Holidays on Ice
- Author: David Sedaris
- Language: English
- Genre: Essay and short story collection
- Publisher: Little, Brown and Company
- Publication date: December 1997
- Publication place: United States
- Media type: Print (Hardcover and Paperback)
- Pages: 128 pp (first edition, hardcover)
- ISBN: 0-316-77998-9 (first edition, hardcover)
- OCLC: 37187549
- Dewey Decimal: 813/.54 21
- LC Class: PS3569.E314 H65 1997
- Preceded by: Naked
- Followed by: Me Talk Pretty One Day

= Holidays on Ice =

1997 book by David Sedaris

Holidays on Ice is a 1997 collection of essays and stories about Christmas, some new and some previously published, by David Sedaris.

Sedaris was named by The Economist as one of the funniest writers alive. This is one of his first works, which was subsequently re-released with additional new passages.

The most popular essay is "Santaland Diaries", which is Sedaris' take on working as an elf at a department store grotto during Christmas season.

"Holidays on Ice" was re-released in October 2008 by publisher, Little, Brown & Company. The book has 176 pages.

== Contents ==

=== SantaLand Diaries ===
"SantaLand Diaries" recounts Sedaris' experiences working as an elf at Macy's department store. The essay was originally broadcast on NPR, and is also included in Sedaris' first book Barrel Fever.

=== Season's Greetings to Our Friends and Family!!! ===
A Christmas letter from the Dunbar clan detailing matriarch Mrs. Dunbar's slow descent into insanity during the holiday season—belied by her insistently cheerful tone—as she is forced to cope with the discovery of her husband's infidelity, the resultant prostitute stepdaughter left in their care, and her drug-addict daughter's premature pregnancy. Also first published in Barrel Fever.

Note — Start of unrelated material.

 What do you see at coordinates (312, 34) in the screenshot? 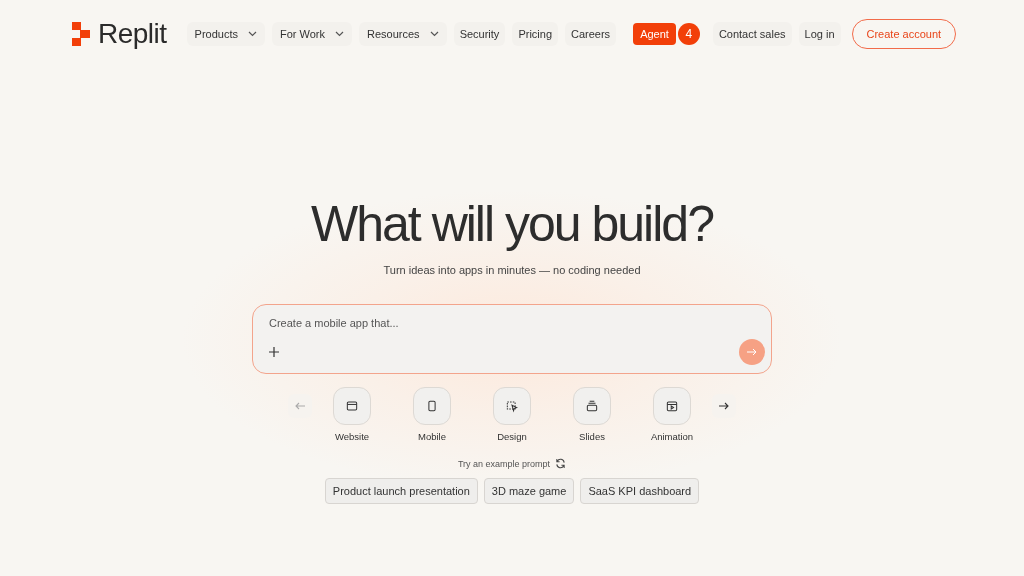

=== Dinah, the Christmas Whore ===
Sedaris recalls the Christmas that he was taken on a late-night ride downtown by his sister, Lisa, to rescue a prostitute from her abusive boyfriend. This story was also published in Sedaris' 1997 book Naked.

=== Front Row Center with Thaddeus Bristol ===
A review of the local grade school's Christmas pageant.

=== Based on a True Story ===
Where a member of the media begs a church congregation for information on a heartbreaking story.

=== Christmas Means Giving ===
Where battling neighbors try to outdo each other with holiday generosity.